Die International Biathlon Federation (IBU) hat schnell reagiert und ein Konzept für die Durchführung einer regulären Biathlonsaison entwickelt. Detaillierte Protokolle, Vorschriften und Maßnahmen sollten den ganzen Zirkus einigermaßen sicher halten. Meiner Meinung nach müssen wir der IBU wirklich dankbar sein. Immerhin hat alles gut funktioniert und wir hatten eine „normale Saison“. Viele der Maßnahmen zielten darauf ab, Kontakte zwischen den Menschen auf ein Minimum zu reduzieren. So wurde beispielsweise auch der „Biathlon Family Club“ geschlossen. Eine Art Lounge, in der Sportler und Staff etwas essen, trinken und tagsüber entspannen können. Die Biathlon-Tage sind lang. Wir verbringen täglich mehr als zehn Stunden an den Austragungsorten, testen Skier, trainieren usw.. Da die Lounge geschlossen war und es keine Aufenthaltsräume gab, mussten Athleten konstant zwischen Hotelzimmer und Wettkampf-Arena pendeln. Es war klar, dass wir einen eigenen Rückzugsraum zum Arbeiten, Ausruhen und Vorbereiten brauchen. Max Cobb, unser CEO, hatte die Idee, ein Reisemobil zu organisieren. Leichter gesagt als getan, denn wir sind ein kleines Team und die Kosten für so ein Fahrzeug hätten unser Budget deutlich überschritten.

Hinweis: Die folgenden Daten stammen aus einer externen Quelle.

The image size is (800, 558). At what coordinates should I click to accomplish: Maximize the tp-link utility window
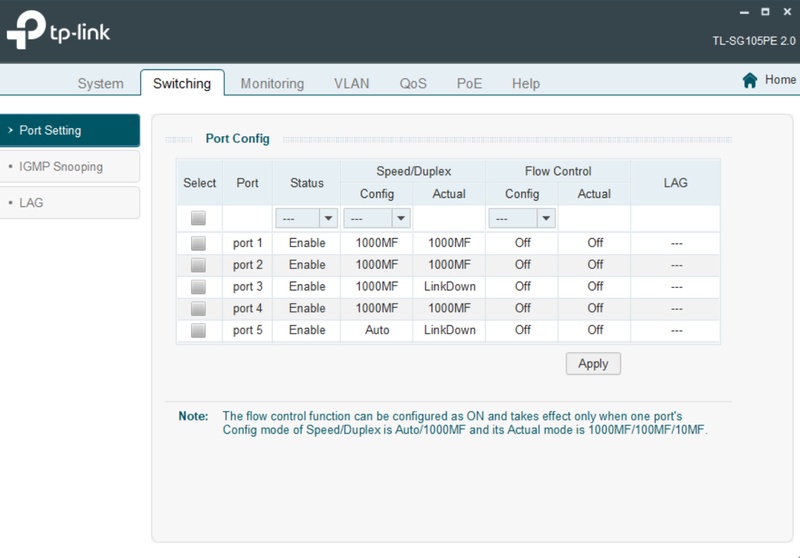tap(765, 12)
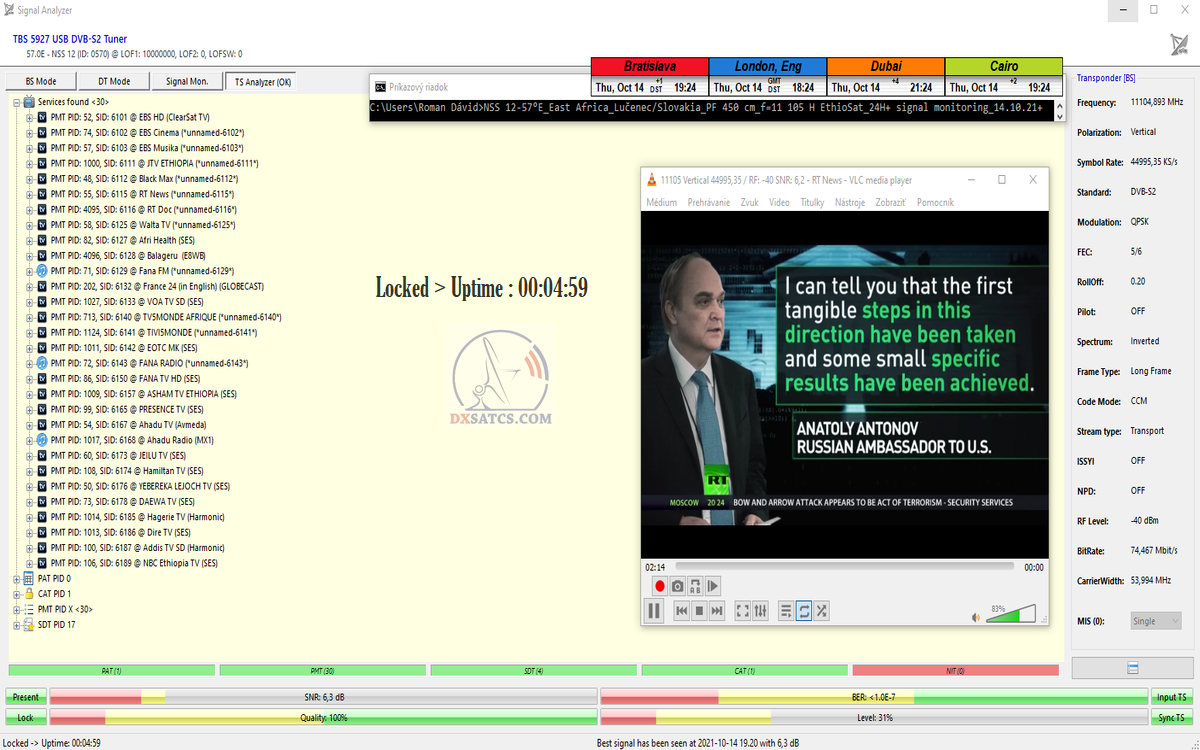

Ein paar Tage später saß ich mit Peter Räuber zusammen. Der Gründer von Maloja, Hauptsponsor des US-Biathlon-Teams, ist im Laufe der Zeit ein sehr guter Freund und eine große Inspirationsquelle für mich geworden. Als der Reisemobil-Plan zur Sprache kam, meinte er nur: Wir schaffen das. Und so begann das Brainstorming mit Andreas Mittag (Andy) und Christian Grasmann von Maloja. Andy hatte bereits mit dem Reisemobilhersteller Sunlight zusammengearbeitet und griff zum Telefonhörer. Nicht einmal 24 Stunden später rief mich Andy zurück: „FEDE DAS WOMO KOMMT!“. Ich konnte es nicht glauben. Es war September, die Saison klopfte an die Tür und unser Traum wurde wirklich wahr. Mitte November ging es dann mit unserem Sunlight I68 Adventure los. Finnland, Österreich, Deutschland, Italien, Slowenien, die Tschechische Republik und Schweden – wir sind mit unserem Camper zu jeder einzigen Weltcupstation gefahren. Die Athleten waren begeistert. Nach dem Training oder den Rennen konnten sie dort ausruhen, fernsehen, etwas Warmes essen und den Wettkampf-Stress ausblenden.
Auch dem Rest des Teams ist der Sunlight ans Herz gewachsen. Er hat echt einen großen Unterschied gemacht und alle haben sich auf die Zeit im Camper gefreut. Nach der Arbeit konnten wir kochen, gemeinsam Essen und ein paar Bier trinken. Das Hotelleben ist nicht schlecht, aber wenn man ein halbes Jahr lang auf Tour ist, gibt es nichts Besseres als dieses Gefühl von „zu Hause fern von Zuhause“. Viele der Teams hatten nur die Wachskabine oder den Umkleide-Container zum Herumhängen. Unser mobiles Zuhause hat die ganze Saison über Sicherheit gegeben. Du arbeitest, bist müde, dir ist kalt, aber in dem Augenblick, wo man den Sunlight betritt, fühlt man sich einfach gut. Was brauch man mehr?